Striding Forward: Fall Fiction
This article is from the archive of The New York Sun before the launch of its new website in 2022. The Sun has neither altered nor updated such articles but will seek to correct any errors, mis-categorizations or other problems introduced during transfer.
In fiction, the fall will be a season not of bright debuts or treacherous sophomore efforts, but of crucial mid-career landmarks.
Of course, John Updike will have a new novel, and Philip Roth will publish what might be his best novel in years, “Indignation.” And Toni Morrison will publish her slimmest novel yet, “A Mercy,” set in the 1680s.

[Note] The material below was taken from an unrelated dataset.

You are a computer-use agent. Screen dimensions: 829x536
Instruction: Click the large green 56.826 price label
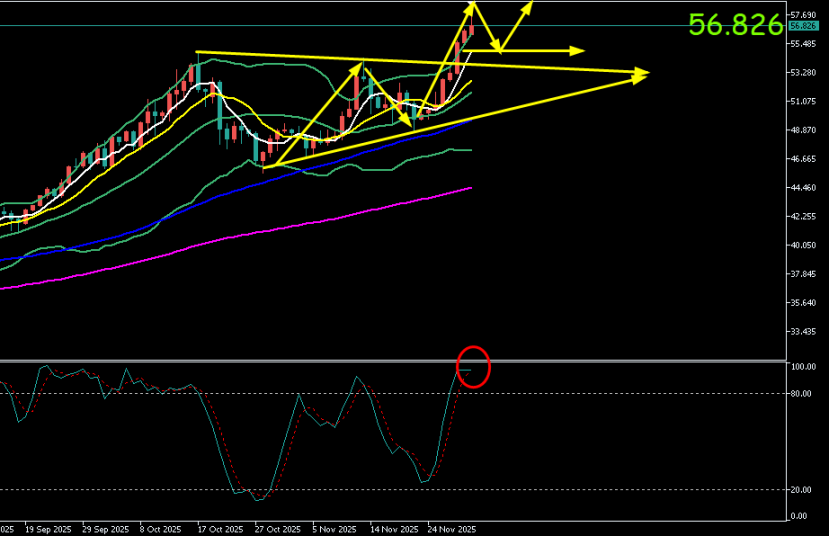click(x=735, y=26)
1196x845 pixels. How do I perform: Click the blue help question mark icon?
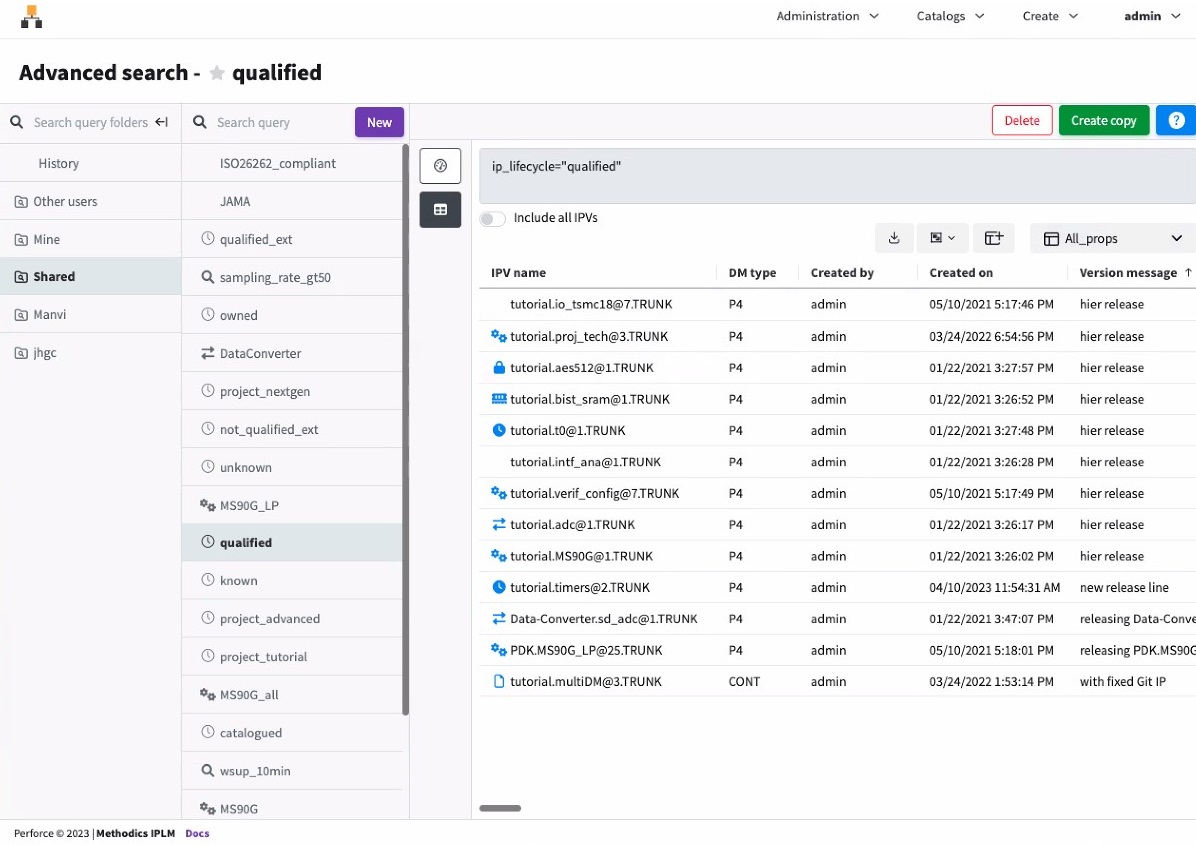point(1176,120)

But the real interest will be novelists who are only now peaking, who have established reputations but who are publishing their most ambitious work right now. The most anticipated of these is “Home,” by Marilynne Robinson. Ms. Robinson came out of nowhere to publish an eerie, unforgettable classic, “Housekeeping,” in 1980, but didn’t deliver her second novel, “Gilead,” until 2004. It won the Pulitzer Prize. Fans like me would have been happy to wait another 25 years for a third novel of similar quality from Ms. Robinson. But with the success of “Gilead,” she seemed to walk confidently onto a more public stage, regularly publishing essays of notable excellence. A renovated understanding of America’s intellectual history, and particularly a defense of Protestant liberalism, seemed to be her mission. I was shocked to hear she had already written a new novel, and the fact that it uses the same community as “Gilead” — centered on Midwestern preachers — sounded risky. But a highly successful excerpt in Harper’s has raised everyone’s expectations. “Home” rewards those expectations–a third, consolidating triumph for Ms. Robinson.
Roberto Bolaño is the most ardently admired foreign writer in America since W.G. Sebald, and “2666,” Bolaño’s posthumously published epic, will make a loud noise when it lands on bookshelves in November. It tells the story of a reclusive German author and his connections to the unsolved murder of hundreds of women in the Mexican border town of Santa Teresa, modeled on real-life Juarez. At 912 pages, Bolaño’s last book was meant to be published as five separate books, appearing at one-year intervals. But after his untimely death, his Spanish-language publishers decided to bring the book out at once, and it won every literary prize for which it was eligible. But Bolaño’s other major novel, “The Savage Detectives,” was only translated here and published last year, at 592 pages, and having “2666” now is a bit like having “Finnegan’s Wake” the year after “Ulysses.” Expect reviews to begin to probe the relation of Bolaño’s fiction to real-world events and authors.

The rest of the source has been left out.